▶ **AVAILABLE DATA**:
###
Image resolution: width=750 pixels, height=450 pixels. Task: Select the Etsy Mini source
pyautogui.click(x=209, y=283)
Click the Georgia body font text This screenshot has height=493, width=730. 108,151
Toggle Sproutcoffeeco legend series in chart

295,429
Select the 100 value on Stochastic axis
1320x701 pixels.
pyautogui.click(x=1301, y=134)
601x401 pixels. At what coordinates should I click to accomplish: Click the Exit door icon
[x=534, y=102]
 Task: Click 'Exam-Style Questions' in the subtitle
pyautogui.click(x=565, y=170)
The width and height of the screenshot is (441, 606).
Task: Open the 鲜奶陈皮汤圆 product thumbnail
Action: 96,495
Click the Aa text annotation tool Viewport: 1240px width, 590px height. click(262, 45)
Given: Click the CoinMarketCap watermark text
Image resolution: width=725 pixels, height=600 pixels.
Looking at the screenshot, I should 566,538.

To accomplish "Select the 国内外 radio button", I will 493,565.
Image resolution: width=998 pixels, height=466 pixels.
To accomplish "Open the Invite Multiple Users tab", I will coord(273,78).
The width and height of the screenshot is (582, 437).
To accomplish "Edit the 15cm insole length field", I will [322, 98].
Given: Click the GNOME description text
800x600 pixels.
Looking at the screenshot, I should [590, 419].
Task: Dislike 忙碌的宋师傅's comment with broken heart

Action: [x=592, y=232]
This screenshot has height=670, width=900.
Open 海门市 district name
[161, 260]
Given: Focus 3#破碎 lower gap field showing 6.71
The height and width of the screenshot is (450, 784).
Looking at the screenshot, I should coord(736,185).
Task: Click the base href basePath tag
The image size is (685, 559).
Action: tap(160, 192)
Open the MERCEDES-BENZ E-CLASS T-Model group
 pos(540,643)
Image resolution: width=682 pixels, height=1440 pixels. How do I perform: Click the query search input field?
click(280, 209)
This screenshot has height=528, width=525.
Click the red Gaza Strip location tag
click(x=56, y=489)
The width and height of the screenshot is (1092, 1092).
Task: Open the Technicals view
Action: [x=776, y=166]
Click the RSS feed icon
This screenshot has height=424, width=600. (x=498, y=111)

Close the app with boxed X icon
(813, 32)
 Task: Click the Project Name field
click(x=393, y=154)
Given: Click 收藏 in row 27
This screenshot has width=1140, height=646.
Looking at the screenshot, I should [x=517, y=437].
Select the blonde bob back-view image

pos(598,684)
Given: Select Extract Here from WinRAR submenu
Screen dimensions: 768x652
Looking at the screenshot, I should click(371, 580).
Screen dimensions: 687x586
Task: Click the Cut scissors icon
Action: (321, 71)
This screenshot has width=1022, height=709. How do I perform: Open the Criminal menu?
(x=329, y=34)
###
▶ **PROBLEM**: Output the complete set of records word for word.

▶ **RESULT**:
Image resolution: width=750 pixels, height=450 pixels. Task: Select the Etsy Mini source
pyautogui.click(x=209, y=283)
Click the Georgia body font text This screenshot has height=493, width=730. 108,151
Toggle Sproutcoffeeco legend series in chart

295,429
Select the 100 value on Stochastic axis
1320x701 pixels.
pyautogui.click(x=1301, y=134)
601x401 pixels. At what coordinates should I click to accomplish: Click the Exit door icon
[x=534, y=102]
 Task: Click 'Exam-Style Questions' in the subtitle
pyautogui.click(x=565, y=170)
The width and height of the screenshot is (441, 606).
Task: Open the 鲜奶陈皮汤圆 product thumbnail
Action: 96,495
Click the Aa text annotation tool Viewport: 1240px width, 590px height. click(262, 45)
Given: Click the CoinMarketCap watermark text
Image resolution: width=725 pixels, height=600 pixels.
Looking at the screenshot, I should 566,538.

To accomplish "Select the 国内外 radio button", I will 493,565.
Image resolution: width=998 pixels, height=466 pixels.
To accomplish "Open the Invite Multiple Users tab", I will coord(273,78).
The width and height of the screenshot is (582, 437).
To accomplish "Edit the 15cm insole length field", I will [322, 98].
Given: Click the GNOME description text
800x600 pixels.
Looking at the screenshot, I should [590, 419].
Task: Dislike 忙碌的宋师傅's comment with broken heart

Action: [x=592, y=232]
This screenshot has height=670, width=900.
Open 海门市 district name
[161, 260]
Given: Focus 3#破碎 lower gap field showing 6.71
The height and width of the screenshot is (450, 784).
Looking at the screenshot, I should coord(736,185).
Task: Click the base href basePath tag
The image size is (685, 559).
Action: tap(160, 192)
Open the MERCEDES-BENZ E-CLASS T-Model group
 pos(540,643)
Image resolution: width=682 pixels, height=1440 pixels. How do I perform: Click the query search input field?
click(280, 209)
This screenshot has height=528, width=525.
Click the red Gaza Strip location tag
click(x=56, y=489)
The width and height of the screenshot is (1092, 1092).
Task: Open the Technicals view
Action: [x=776, y=166]
Click the RSS feed icon
This screenshot has height=424, width=600. (x=498, y=111)

Close the app with boxed X icon
(813, 32)
 Task: Click the Project Name field
click(x=393, y=154)
Given: Click 收藏 in row 27
This screenshot has width=1140, height=646.
Looking at the screenshot, I should [x=517, y=437].
Select the blonde bob back-view image

pos(598,684)
Given: Select Extract Here from WinRAR submenu
Screen dimensions: 768x652
Looking at the screenshot, I should click(371, 580).
Screen dimensions: 687x586
Task: Click the Cut scissors icon
Action: (321, 71)
This screenshot has width=1022, height=709. How do I perform: Open the Criminal menu?
(x=329, y=34)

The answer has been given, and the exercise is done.